Sé cuántos pares son tres moscas porque era un impar en la


lista de la profe del colegio. Mi cualidad más destacada es escuchar mentiras entre las diez y once
de la mañana. No soy artista, pero juego con Clementina a buscar la piedra filosofal, dos veces por
semana, en su cuarto, al fondo de su casa, diagonal al de su moribunda madre que respira con
alegría y dificultad sus últimos cigarrillos. En los buenos días, con frecuencia, suelo estar de un genio
de mierda que ni frotándolo sale de su botella para entretenerme. En los malos días, bueno, soy
más malo que de costumbre; me sienta bien porque al fin siento que puedo ser diferente (que lugar
común tan cómodo, como un paréntesis, este del bien y del mal).

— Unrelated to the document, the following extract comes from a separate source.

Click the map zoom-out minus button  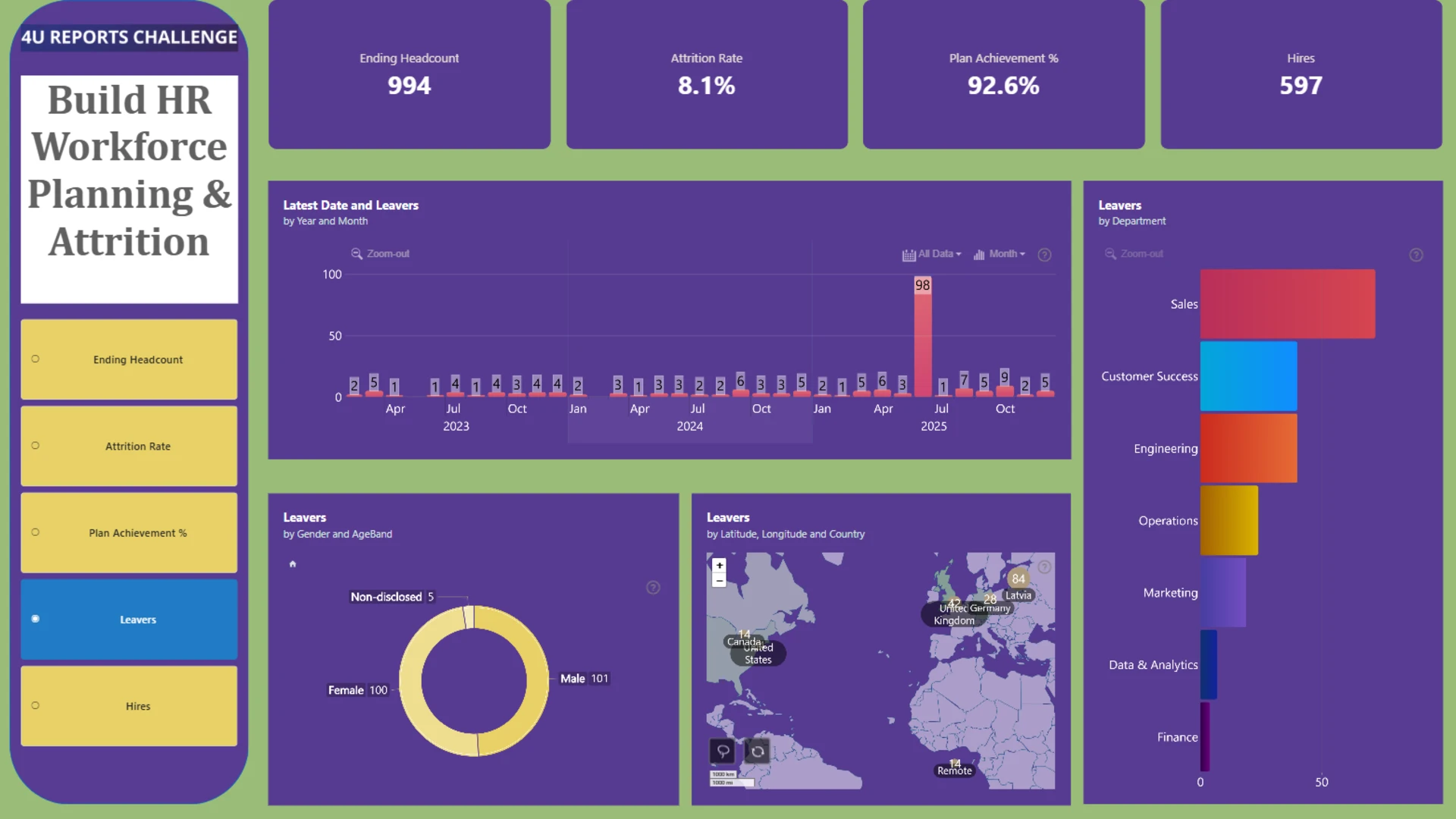tap(719, 581)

Conozco a un tal Rep, o Reptil como le gusta que le digan en los días calurosos. Su verga no pasa de
ser su mayor y más evidente fracaso, pero me gusta su manera de contarlo, de decir con su mirada
que puede ser interesante, que puede ser algo más que un simple “punki” pateador de tarros de
basura. Pobresito, Valentino Ortega, me ama como una novedad que pudiera cautivarme, y como
si, además, eso fuera lo que mejor hablara por él. Es decir, de una manera que no hace temblar la
luna en el agua y que el sol le gusta insolar como un rotundo fracaso.

No me vayan a decir que esto es plagio porque los atomizo, los trituro, los desaparezco con este
baretico de 15 centímetros que me dispongo a soplar. Dios ocupa un lugar importante en mi
incredualidad, por lo general hablo con él por las tardes cuando tengo una duda insuperable; doy
clic a su puerta, tarda en responderme entre dos y cinco segundos, esa es su nueva actualización.
Parece un parque donde estoy. En cualquier momento recordaré mi nombre, me raya la idea de
presentarme. No me mataron, me llamó Prudencia Aguilar.